(Material for this exercise begins)

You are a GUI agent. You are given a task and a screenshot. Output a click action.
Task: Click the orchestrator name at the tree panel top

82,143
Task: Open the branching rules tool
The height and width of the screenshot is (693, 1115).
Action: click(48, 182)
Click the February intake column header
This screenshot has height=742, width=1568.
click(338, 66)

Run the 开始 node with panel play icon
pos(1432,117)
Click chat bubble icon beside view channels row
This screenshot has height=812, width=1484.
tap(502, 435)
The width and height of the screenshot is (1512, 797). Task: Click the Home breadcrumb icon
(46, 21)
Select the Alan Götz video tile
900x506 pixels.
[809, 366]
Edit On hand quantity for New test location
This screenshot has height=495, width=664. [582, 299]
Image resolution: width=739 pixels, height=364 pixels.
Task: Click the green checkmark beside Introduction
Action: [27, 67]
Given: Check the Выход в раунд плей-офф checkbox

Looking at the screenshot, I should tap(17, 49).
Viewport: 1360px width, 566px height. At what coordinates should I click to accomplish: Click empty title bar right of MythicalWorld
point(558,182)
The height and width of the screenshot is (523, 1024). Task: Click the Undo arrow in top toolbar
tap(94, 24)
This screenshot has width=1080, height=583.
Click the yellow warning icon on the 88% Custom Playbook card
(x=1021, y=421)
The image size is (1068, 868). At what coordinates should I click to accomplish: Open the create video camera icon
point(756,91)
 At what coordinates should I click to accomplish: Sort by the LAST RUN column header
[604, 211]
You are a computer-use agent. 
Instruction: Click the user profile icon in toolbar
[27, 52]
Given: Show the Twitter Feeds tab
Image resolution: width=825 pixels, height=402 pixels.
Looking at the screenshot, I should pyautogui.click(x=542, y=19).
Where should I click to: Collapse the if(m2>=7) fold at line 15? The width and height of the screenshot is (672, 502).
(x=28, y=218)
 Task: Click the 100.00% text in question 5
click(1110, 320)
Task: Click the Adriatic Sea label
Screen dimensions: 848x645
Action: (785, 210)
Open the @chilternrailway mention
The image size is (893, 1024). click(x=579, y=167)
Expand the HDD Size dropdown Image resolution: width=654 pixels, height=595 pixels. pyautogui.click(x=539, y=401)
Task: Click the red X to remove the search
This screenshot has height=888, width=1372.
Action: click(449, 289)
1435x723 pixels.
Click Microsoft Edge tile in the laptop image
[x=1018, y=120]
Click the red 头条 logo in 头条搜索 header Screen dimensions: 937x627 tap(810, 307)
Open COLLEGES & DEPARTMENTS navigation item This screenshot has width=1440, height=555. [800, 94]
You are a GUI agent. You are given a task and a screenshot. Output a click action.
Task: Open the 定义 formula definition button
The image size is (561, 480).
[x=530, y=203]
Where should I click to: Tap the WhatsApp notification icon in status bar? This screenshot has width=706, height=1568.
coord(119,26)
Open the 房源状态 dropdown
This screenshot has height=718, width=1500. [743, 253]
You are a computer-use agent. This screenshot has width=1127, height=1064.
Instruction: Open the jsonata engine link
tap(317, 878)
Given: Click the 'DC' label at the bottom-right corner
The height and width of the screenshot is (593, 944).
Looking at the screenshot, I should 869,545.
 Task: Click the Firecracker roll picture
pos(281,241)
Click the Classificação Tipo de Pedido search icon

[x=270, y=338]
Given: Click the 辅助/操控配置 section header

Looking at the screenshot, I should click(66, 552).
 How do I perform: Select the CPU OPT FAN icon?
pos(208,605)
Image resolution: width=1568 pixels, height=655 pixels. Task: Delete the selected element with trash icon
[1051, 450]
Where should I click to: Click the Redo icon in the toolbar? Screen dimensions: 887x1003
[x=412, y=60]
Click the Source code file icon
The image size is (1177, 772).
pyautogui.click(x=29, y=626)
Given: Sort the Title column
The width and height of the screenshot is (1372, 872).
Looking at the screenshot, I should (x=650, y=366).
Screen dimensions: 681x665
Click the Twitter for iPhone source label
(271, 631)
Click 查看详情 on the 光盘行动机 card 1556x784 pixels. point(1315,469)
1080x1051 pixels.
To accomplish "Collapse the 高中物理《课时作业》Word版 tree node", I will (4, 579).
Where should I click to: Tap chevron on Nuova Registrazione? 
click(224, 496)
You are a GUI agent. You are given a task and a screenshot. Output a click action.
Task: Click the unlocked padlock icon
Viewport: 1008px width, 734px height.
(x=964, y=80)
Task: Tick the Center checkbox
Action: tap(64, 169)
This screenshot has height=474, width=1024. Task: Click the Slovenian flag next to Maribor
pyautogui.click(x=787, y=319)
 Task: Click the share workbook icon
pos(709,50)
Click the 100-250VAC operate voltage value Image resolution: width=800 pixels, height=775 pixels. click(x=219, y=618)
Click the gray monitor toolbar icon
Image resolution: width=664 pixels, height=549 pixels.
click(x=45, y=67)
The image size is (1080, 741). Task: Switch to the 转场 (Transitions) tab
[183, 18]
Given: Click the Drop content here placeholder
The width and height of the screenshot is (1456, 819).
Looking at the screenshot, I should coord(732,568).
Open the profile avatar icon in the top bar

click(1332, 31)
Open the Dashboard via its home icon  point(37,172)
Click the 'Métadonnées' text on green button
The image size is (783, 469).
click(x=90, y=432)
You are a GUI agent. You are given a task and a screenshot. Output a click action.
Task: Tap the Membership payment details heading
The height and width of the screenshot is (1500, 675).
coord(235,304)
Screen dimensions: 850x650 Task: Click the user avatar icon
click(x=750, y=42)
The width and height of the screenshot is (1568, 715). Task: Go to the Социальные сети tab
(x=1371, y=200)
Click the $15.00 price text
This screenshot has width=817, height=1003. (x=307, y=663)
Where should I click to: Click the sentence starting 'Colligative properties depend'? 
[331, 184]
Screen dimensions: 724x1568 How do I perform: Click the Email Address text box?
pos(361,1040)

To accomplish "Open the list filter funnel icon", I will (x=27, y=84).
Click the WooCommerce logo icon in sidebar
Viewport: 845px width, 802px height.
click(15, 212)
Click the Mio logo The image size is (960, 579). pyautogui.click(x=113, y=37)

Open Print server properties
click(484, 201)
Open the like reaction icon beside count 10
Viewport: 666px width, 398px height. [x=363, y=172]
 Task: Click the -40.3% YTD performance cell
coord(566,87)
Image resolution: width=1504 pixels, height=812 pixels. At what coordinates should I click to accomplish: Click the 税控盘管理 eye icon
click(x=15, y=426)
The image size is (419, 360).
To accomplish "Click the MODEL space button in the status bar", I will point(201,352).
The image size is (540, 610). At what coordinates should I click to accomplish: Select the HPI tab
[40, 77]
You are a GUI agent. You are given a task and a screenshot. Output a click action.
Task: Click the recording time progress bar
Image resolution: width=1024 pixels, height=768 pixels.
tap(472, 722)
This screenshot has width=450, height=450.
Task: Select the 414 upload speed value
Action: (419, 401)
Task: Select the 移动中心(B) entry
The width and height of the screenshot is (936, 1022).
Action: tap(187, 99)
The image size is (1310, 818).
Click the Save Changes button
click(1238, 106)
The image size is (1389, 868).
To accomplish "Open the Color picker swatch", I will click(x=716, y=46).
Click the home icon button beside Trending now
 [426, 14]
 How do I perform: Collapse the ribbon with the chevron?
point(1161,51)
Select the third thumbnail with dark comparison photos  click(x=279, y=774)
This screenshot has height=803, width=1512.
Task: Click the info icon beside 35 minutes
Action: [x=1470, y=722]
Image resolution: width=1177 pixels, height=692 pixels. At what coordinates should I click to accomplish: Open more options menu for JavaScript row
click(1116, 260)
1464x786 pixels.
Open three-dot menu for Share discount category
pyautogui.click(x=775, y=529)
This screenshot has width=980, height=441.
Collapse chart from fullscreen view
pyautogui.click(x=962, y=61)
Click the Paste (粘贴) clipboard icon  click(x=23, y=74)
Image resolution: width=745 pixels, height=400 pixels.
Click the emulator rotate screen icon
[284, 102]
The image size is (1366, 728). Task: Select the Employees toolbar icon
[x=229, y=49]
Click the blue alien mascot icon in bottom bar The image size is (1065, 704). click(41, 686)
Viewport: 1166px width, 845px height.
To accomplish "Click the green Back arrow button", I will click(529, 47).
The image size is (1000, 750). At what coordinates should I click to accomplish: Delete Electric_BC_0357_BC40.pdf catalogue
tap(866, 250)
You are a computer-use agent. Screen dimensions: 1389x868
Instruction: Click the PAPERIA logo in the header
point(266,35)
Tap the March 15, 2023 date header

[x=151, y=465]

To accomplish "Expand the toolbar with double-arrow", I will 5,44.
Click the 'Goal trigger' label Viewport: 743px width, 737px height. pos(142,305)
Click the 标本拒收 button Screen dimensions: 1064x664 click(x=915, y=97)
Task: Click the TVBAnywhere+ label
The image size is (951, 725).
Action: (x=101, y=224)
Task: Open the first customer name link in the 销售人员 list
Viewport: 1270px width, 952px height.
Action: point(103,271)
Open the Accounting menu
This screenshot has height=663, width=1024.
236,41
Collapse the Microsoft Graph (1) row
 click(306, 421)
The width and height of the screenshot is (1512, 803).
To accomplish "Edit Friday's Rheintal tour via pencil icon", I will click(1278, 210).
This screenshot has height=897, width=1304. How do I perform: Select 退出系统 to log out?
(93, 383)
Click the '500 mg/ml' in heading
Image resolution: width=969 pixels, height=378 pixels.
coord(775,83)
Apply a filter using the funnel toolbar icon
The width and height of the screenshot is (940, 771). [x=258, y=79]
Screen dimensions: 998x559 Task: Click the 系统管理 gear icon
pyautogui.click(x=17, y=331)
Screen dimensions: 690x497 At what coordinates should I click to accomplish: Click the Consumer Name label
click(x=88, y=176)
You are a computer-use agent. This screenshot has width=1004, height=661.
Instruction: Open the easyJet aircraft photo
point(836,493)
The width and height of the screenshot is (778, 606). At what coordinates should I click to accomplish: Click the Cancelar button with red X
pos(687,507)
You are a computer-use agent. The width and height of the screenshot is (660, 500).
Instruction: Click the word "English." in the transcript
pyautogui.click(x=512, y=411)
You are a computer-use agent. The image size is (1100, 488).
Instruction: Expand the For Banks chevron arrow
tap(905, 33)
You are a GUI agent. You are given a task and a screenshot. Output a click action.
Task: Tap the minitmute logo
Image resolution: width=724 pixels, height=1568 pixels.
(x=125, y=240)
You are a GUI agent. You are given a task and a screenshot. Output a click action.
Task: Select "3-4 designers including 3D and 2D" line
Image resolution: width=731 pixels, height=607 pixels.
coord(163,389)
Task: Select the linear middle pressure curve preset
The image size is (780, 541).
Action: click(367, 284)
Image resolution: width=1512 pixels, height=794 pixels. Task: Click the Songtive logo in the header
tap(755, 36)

(Material for this exercise ends)

**The task:** Each line from the one with "The image size is (780, 541)." through the last line of the records above must be retyped exactly, and no other line may be given.

**Response to the exercise:**
The image size is (780, 541).
Action: click(367, 284)
Image resolution: width=1512 pixels, height=794 pixels. Task: Click the Songtive logo in the header
tap(755, 36)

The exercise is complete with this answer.